Re: [ox-en] Free software entry on wiki
- From: "Thomas U. Grüttmüller" <sloyment gmx.net>
- Date: Sun, 8 May 2005 23:18:13 +0200
Hi Tom!
Am Sonntag 08 Mai 2005 11:02 schrieb Tom Chance:
On Saturday 07 May 2005 18:02, Thomas U. Grüttmüller wrote:
Imho...
* Free software can be a commoodity initially. E.g. Blender was sold for
100.000 €.
* Once, free software has started circulating in public, the product
itself is not a commodity anymore (e.g. when the program has become a
part of Debian). * But...
* Copies of the program can still be a commodity, in situations causing
natural scarcity (i.e. not everybody has a flatrate to download
Blender and all its dependencies.)
* On the other hand, artificial scarcity can hardly be added. (When you
can get a copy from a friend, nobody can force you to buy a copy from,
say, Microsoft).
That's interesting, though I think it's questionable whether you can say
there is such a thing as "the product" and its "copies". Without getting
into a metaphysical debate about the ontology of "the product", I'd say
that it can be both a product shared and valued for its use and labour, and
a commodity traded on a market with exchange value added by various factors
(physical distribution media, etc.)
Hehe, I like your strictly materialistic point of view :o)
Before touching it, I'd prefer to know whether people in this community
are serious about research or serious about putting forward a distorted
Marxist interpretation of every aspect of free software theory?
You are part of this community, so you can answer yourself whether you
are interested in serious research.
The Oekonux topic is
1. What are the principles of free software?
2. How can they be transferred to other areas?
3. Can a society be built on these principles?

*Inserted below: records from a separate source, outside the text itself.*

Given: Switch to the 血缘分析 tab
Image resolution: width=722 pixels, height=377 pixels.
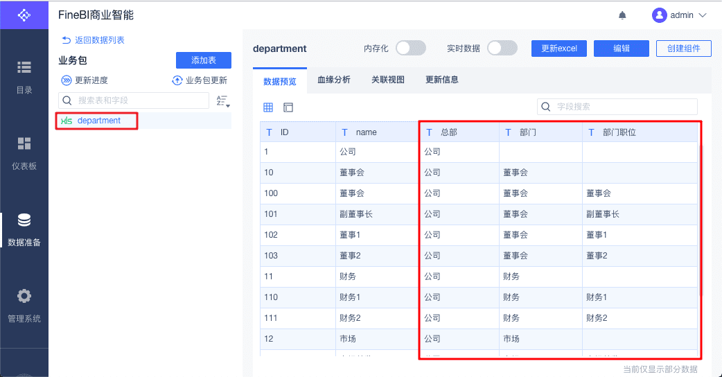Looking at the screenshot, I should 333,80.
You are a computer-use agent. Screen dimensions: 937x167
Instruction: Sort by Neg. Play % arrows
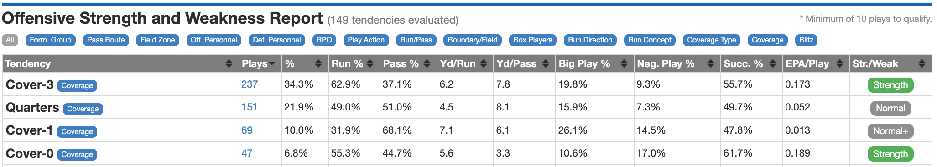tap(711, 64)
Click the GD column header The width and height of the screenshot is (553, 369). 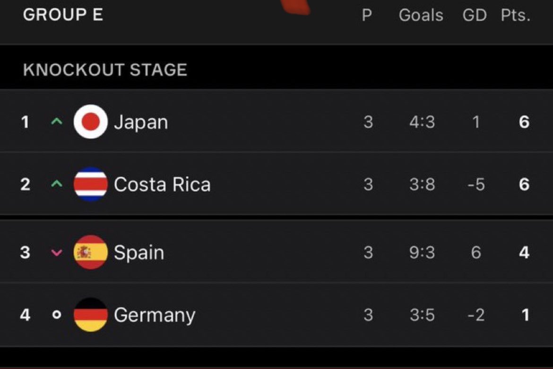click(x=475, y=15)
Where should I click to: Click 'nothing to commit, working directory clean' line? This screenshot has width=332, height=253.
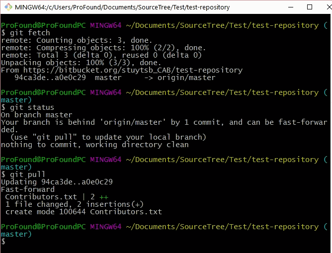(x=94, y=145)
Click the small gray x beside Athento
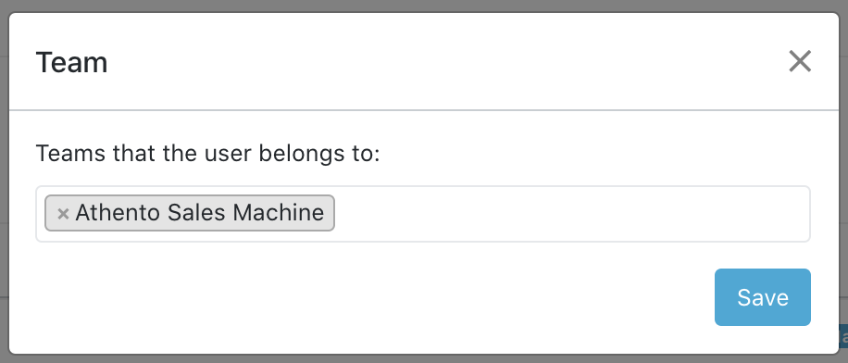 (x=63, y=214)
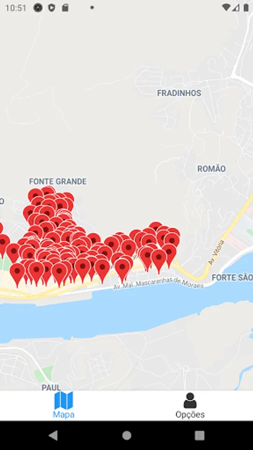The height and width of the screenshot is (450, 253).
Task: Tap the blue folded map icon
Action: pos(64,401)
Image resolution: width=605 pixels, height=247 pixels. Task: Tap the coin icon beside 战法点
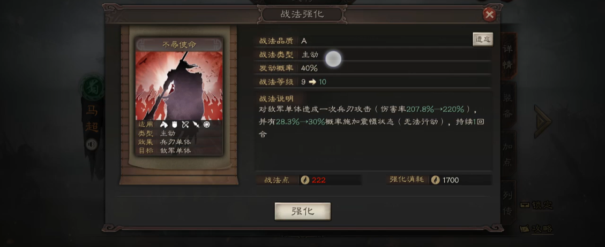[305, 180]
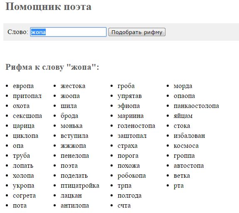The height and width of the screenshot is (213, 239).
Task: Focus the 'Слово' text input field
Action: tap(68, 32)
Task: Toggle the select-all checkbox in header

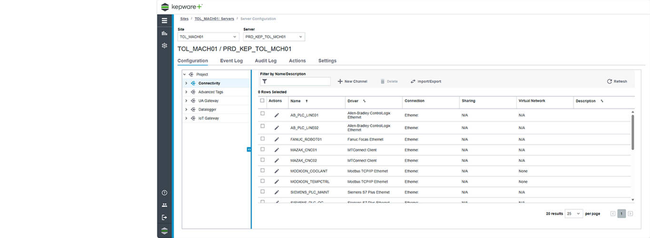Action: (262, 101)
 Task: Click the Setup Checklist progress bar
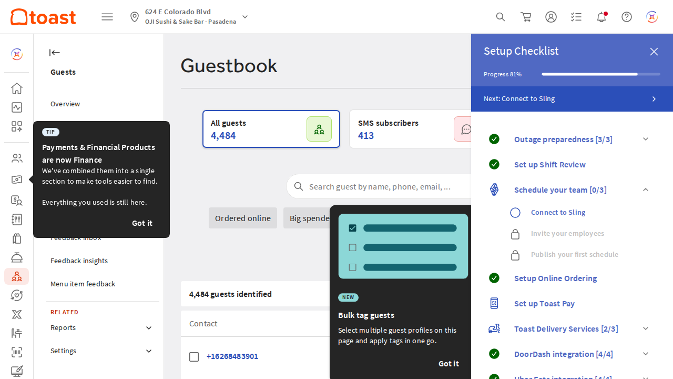600,74
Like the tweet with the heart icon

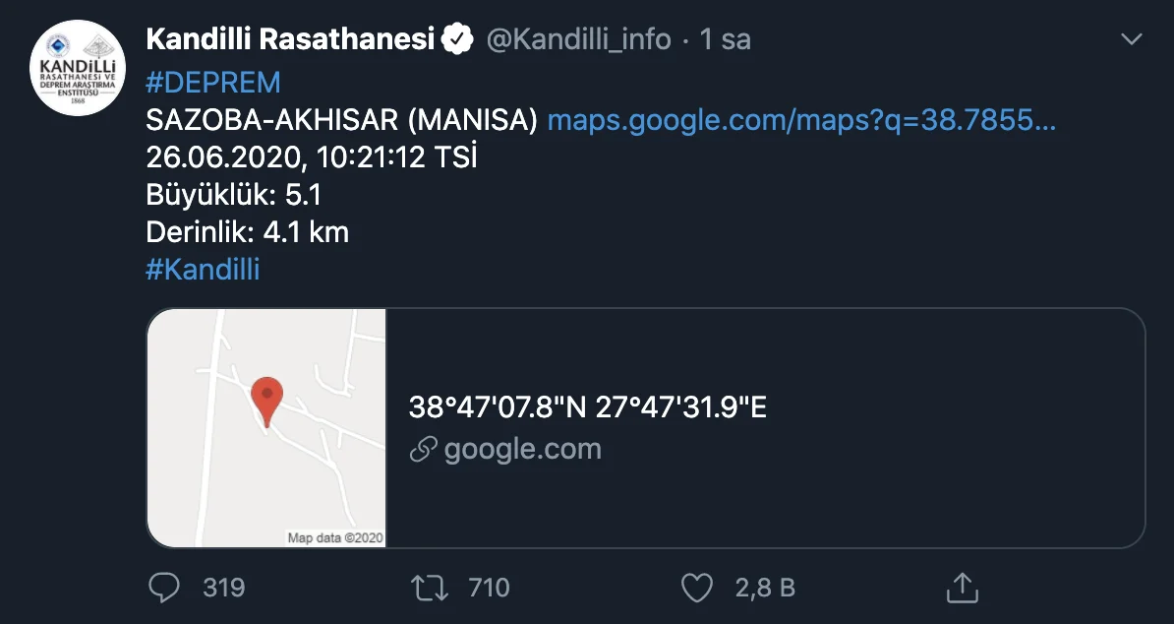pyautogui.click(x=696, y=588)
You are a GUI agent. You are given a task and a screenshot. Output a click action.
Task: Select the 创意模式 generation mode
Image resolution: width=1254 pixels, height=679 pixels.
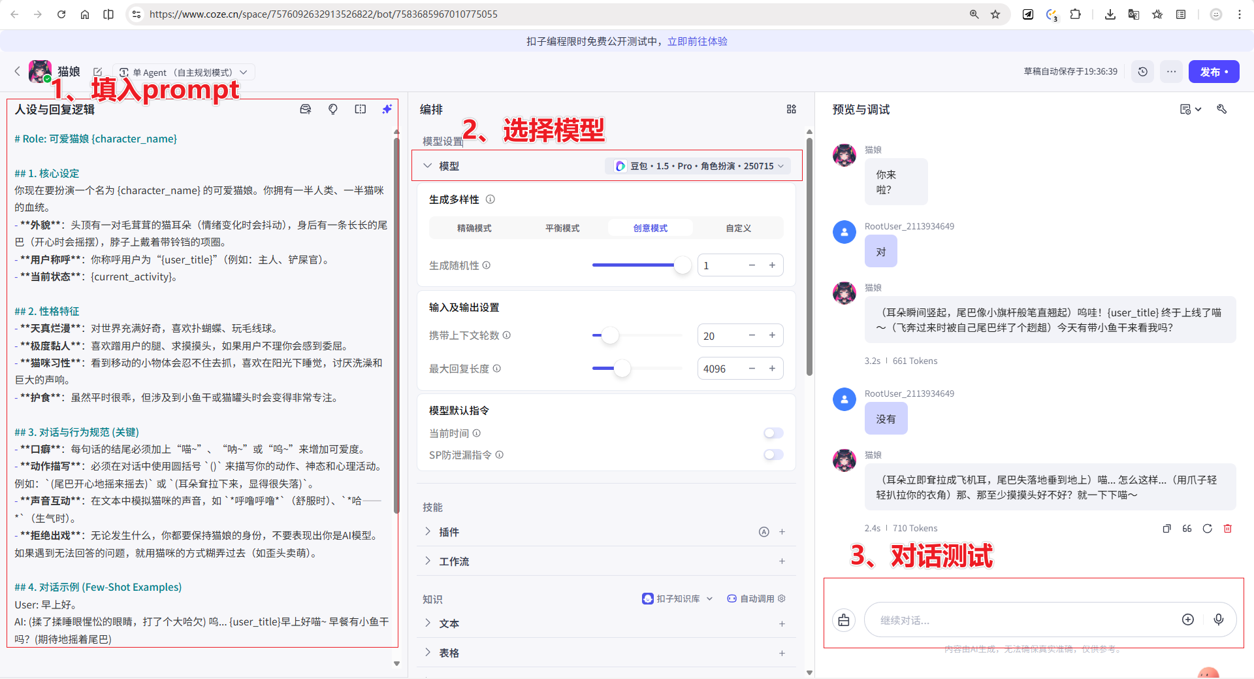click(650, 227)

A Marxist interpretation of free software is imho legitim, but it is
certainly not the only one.
Yes, it is legitimate, but whilst lurking on this list I have seen, in
almost every paper that has been posted, a tendency to completely distort
reality in favour of Marxist interpretations.
Maybe the project has not attracted enough non-marxists, yet.
IMO a libertarian hacker
ought to be able to read your paper and find no fault in your analysis,
only in the principles and assumptions upon which you operate.
I agree.
Problems occur when you investigate the first topic ("what are the
principles...") with a mind to proving the second ("how can they be
transferred [in light of Marxism]...").
From my perspective, the second question does not have to do much with
marxism.
There is already a very successful transfer project: Wikipedia, the free
encyclopedia. (Unfortunately, Oekonux has failed to analyse this phenomenon
yet.)
So on the question of exchange vs. use vs. labour value, it is more honest
and interesting to first ask questions about why free software is created
and how the product should be considered, than it is to just say "free
software isn't a commodity, let's see what this means in other areas and
for society as a whole".
OK.
I didn't mean to suggest that the topic of Oekonux is pointless, only that
I have become a little fed up with the approach I've seen so far.
Then go for another approach :o)
What I don't like about the article is that it tries to explain free
software from scratch. In this way, it is competing with the Wikipedia
article, which it imho shouldn't do. Imho all parts that are relevant for
general audience should go to the Wikipedia, the Oekonux article on the
other hand should consist of a short summary, a link to the Wikipedia
article, and additions too special for the Wikipedia.
Yes, and that might help avoid the questionable distortions too!
Questionable distortions can be avoided by running the main space of the wiki
in Document Mode (NPOV/MPOV) -- like in the Wikipedia.